Another social media user remarked that “those who attack the beliefs of others cannot share our values, so we cannot live together. The existence of such a dangerous Muslim person endangers also the living environment of all Muslims.” This statement exemplifies the fear that some Japanese citizens feel towards Muslims due to the actions of a few. It also highlights the need for more education and understanding of different beliefs to promote peaceful coexistence in a diverse society.
Islam and Shinto are two distinct religious traditions with unique beliefs and practices. While both religions offer guidance and spiritual meaning to their followers, they differ significantly in their origins and core beliefs. Islam originated in the 7th century as a monotheistic religion centered on the belief in one God, Allah, and the teachings of the Quran, considered the holy book of Islam.
In contrast, Shinto is the indigenous religion of Japan, with roots that trace back to ancient times. It developed organically from Japanese folklore, rituals, and animistic beliefs. Shinto does not have a specific founder or a single authoritative scripture but is characterized by reverence for kami, the divine spirits or forces present in nature and various aspects of life. Shinto emphasizes purity, gratitude, and living in harmony with the natural world.

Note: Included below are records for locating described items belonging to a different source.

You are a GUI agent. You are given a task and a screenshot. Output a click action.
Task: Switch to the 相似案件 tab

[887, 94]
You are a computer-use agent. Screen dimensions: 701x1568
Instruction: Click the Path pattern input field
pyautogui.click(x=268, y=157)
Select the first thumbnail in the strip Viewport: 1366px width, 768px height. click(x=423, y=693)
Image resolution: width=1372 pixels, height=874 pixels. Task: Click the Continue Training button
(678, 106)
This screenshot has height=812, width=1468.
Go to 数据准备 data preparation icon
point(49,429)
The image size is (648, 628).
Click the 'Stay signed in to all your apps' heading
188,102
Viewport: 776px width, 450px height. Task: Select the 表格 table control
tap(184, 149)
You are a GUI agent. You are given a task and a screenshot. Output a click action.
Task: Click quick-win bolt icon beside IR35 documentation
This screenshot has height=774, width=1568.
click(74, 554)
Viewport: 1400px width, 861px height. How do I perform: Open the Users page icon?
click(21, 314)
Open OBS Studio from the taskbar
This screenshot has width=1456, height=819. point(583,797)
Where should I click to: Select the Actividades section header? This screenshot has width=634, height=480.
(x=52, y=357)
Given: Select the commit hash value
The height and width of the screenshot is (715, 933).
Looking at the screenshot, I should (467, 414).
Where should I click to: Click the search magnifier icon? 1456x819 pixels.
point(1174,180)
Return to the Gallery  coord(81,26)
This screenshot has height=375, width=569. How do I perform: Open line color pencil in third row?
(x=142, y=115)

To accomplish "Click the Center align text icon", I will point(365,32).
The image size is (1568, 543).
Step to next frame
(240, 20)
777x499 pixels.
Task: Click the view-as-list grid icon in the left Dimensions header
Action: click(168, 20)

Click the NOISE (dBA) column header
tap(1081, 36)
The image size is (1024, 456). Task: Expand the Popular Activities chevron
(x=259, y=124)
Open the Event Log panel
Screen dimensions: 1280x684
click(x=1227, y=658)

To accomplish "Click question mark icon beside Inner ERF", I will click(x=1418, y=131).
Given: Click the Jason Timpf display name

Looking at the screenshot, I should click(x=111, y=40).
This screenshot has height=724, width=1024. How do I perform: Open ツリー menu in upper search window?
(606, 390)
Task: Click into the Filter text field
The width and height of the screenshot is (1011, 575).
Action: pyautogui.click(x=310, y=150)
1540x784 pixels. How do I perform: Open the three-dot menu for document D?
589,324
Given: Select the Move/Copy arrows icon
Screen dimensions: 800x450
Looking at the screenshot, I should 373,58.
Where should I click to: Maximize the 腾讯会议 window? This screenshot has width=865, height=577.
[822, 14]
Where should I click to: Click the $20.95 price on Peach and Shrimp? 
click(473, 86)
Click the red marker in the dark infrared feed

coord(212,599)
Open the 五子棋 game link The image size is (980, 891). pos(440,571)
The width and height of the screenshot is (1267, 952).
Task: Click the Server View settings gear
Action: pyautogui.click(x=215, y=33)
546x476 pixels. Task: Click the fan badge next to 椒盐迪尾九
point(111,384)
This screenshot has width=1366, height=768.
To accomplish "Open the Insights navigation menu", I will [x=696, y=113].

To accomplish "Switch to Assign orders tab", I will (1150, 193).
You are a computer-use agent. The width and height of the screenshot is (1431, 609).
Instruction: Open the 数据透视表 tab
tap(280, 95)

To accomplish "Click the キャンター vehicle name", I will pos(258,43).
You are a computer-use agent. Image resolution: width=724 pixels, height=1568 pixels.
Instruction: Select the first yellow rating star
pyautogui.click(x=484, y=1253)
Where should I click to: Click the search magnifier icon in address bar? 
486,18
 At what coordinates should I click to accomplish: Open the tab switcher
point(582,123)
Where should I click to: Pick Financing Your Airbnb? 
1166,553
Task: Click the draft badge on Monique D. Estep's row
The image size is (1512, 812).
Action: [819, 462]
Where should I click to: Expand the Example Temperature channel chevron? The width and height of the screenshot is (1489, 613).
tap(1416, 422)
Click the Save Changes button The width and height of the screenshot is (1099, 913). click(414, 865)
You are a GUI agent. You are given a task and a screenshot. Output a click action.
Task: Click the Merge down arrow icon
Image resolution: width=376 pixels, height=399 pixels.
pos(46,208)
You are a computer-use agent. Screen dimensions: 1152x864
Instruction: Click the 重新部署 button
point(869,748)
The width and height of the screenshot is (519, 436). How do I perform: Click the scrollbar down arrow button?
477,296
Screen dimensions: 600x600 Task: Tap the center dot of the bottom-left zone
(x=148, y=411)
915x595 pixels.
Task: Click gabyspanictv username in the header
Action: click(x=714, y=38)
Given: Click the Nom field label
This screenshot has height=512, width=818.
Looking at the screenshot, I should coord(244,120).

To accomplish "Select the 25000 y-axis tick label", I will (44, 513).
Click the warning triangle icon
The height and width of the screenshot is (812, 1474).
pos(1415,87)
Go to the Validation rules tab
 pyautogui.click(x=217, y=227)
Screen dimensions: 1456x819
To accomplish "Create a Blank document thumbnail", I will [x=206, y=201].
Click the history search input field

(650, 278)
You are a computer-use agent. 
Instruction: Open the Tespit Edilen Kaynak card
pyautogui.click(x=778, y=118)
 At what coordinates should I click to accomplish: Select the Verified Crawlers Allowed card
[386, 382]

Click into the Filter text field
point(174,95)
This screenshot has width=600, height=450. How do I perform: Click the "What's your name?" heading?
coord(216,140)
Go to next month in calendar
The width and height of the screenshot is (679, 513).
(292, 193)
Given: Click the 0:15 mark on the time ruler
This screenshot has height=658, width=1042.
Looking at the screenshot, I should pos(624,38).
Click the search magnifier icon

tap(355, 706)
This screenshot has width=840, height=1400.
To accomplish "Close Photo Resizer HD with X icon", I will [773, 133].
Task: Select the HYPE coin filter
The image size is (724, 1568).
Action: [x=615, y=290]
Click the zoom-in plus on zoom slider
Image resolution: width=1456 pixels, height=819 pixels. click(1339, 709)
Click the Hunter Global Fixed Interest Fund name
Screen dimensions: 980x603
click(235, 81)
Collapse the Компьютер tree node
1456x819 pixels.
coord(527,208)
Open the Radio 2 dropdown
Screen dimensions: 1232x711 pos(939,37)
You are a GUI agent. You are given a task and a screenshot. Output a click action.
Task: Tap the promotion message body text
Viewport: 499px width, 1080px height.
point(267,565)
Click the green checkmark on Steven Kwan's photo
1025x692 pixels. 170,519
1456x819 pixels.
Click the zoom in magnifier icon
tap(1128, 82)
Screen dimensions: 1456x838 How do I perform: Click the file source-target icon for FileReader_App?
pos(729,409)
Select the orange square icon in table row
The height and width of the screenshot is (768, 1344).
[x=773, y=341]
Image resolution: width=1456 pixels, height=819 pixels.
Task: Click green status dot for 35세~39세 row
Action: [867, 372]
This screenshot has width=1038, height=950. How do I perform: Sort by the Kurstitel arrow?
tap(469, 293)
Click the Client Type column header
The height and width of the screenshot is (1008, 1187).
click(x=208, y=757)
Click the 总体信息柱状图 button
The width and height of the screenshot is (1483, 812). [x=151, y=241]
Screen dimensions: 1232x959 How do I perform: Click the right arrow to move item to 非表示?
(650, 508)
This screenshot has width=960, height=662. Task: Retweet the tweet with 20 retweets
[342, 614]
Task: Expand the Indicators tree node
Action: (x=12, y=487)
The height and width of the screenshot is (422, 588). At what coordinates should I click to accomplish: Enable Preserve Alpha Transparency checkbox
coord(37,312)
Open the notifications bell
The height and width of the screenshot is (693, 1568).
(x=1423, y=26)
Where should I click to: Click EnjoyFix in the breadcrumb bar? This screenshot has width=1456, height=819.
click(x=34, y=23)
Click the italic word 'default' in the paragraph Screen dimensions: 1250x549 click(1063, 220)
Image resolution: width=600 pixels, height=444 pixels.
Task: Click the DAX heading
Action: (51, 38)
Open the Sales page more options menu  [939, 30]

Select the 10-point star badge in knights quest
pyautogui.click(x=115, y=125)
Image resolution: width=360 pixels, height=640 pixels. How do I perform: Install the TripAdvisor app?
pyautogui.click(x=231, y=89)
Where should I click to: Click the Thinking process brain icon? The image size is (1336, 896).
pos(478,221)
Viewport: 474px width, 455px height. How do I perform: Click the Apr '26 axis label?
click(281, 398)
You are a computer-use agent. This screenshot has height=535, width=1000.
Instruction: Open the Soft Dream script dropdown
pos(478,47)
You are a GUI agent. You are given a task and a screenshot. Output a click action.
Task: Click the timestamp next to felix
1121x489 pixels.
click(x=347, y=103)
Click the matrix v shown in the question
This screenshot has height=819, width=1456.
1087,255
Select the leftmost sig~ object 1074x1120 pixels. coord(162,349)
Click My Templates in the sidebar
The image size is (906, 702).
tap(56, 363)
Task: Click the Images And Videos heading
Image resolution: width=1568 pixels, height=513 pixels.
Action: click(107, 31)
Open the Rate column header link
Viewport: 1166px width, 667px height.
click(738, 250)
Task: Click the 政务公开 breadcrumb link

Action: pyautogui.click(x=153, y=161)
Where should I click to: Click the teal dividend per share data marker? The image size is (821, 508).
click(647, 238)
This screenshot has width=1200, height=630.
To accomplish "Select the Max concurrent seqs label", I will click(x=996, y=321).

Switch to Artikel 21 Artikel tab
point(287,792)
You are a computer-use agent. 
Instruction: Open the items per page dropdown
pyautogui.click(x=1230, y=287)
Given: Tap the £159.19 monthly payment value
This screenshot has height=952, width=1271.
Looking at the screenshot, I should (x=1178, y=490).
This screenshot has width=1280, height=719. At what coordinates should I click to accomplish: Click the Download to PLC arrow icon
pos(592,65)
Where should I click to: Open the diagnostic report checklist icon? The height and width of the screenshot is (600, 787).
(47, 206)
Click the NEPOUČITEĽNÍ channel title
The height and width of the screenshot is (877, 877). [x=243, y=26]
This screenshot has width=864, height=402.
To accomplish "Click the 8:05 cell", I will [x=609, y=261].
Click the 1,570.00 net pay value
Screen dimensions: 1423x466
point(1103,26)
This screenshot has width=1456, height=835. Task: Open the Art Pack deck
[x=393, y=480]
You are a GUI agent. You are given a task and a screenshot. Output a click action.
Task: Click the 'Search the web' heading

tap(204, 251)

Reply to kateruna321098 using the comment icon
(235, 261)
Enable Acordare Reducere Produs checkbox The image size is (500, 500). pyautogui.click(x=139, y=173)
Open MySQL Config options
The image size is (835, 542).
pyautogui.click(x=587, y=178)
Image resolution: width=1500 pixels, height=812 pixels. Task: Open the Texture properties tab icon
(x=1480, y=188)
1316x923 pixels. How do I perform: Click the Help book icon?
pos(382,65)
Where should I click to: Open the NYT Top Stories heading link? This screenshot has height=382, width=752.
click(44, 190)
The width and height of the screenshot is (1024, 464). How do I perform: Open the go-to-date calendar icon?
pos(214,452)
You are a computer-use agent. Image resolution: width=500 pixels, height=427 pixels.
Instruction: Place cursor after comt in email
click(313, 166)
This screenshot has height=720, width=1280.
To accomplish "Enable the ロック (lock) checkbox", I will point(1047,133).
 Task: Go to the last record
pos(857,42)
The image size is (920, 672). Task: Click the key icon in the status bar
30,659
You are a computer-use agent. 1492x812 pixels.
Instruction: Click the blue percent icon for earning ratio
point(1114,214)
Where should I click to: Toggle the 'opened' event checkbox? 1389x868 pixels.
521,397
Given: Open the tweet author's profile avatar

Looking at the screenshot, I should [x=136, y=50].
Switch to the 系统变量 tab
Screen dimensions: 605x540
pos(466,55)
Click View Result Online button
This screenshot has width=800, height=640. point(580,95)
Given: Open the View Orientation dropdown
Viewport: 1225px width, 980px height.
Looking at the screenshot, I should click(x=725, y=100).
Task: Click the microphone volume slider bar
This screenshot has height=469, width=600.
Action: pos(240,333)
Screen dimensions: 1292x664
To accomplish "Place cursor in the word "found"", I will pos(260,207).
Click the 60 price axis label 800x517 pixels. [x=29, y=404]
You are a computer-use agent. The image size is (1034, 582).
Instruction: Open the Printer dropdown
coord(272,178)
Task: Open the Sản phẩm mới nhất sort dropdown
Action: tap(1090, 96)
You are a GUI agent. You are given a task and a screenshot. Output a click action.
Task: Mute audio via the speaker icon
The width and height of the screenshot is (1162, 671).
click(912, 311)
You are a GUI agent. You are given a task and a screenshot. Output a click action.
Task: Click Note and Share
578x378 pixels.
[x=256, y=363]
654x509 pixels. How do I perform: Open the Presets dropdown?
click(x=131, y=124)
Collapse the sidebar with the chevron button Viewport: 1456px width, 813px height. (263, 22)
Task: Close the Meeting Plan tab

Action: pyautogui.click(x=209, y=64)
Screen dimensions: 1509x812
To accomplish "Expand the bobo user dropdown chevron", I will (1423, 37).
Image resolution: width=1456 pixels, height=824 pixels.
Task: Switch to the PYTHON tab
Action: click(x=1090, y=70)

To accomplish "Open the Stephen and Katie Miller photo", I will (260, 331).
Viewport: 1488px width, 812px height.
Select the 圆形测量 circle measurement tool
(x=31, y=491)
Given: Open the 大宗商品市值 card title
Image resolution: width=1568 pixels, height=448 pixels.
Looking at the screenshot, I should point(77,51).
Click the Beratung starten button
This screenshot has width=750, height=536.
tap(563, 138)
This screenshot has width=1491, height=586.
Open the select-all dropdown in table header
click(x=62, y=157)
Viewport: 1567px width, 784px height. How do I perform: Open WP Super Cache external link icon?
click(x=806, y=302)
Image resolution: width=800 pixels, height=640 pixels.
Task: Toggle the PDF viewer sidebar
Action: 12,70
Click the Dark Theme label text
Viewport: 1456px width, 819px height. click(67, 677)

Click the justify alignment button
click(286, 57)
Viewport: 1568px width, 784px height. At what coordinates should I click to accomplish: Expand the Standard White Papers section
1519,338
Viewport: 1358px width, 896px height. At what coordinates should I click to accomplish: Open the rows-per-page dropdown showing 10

One notable aspect of Shinto is its inclination to embrace other religions. Shinto considers itself a religion encompassing eight million gods and often coexists with Buddhism. This inclusiveness is exemplified by the presence of the iconic torii inside many Buddhist temples. However, the concept of polytheism in Shinto is incompatible with the monotheistic nature of Islam. Islamic teachings emphasize the oneness of God and strictly prohibit the worship of any other entities, leading to potential clashes of faiths and divergent theological perspectives that make peaceful coexistence between the two religions challenging.
The rise of Islam in Japan also highlights the need for Muslims to adhere to the cultural norms and traditions of the country they reside in. The incident of the Gambia man vandalizing the Shinto shrine and confronting a woman in mid-prayer showcases the need for education and understanding of different beliefs. Respect for others’ beliefs and practices is crucial in a diverse society, and any behavior that endangers the peace and harmony of the community must be dealt with accordingly.
In conclusion, the emergence of Islam in Japan reflects a more inclusive society but also presents challenges and friction. A peaceful coexistence between different religions necessitates understanding, education, and respect for others’ beliefs and traditions. While the rise of Islam in Japan highlights the need for tolerance, it also emphasizes the importance of cultural norms and traditions to maintain peace and harmony in a diverse society.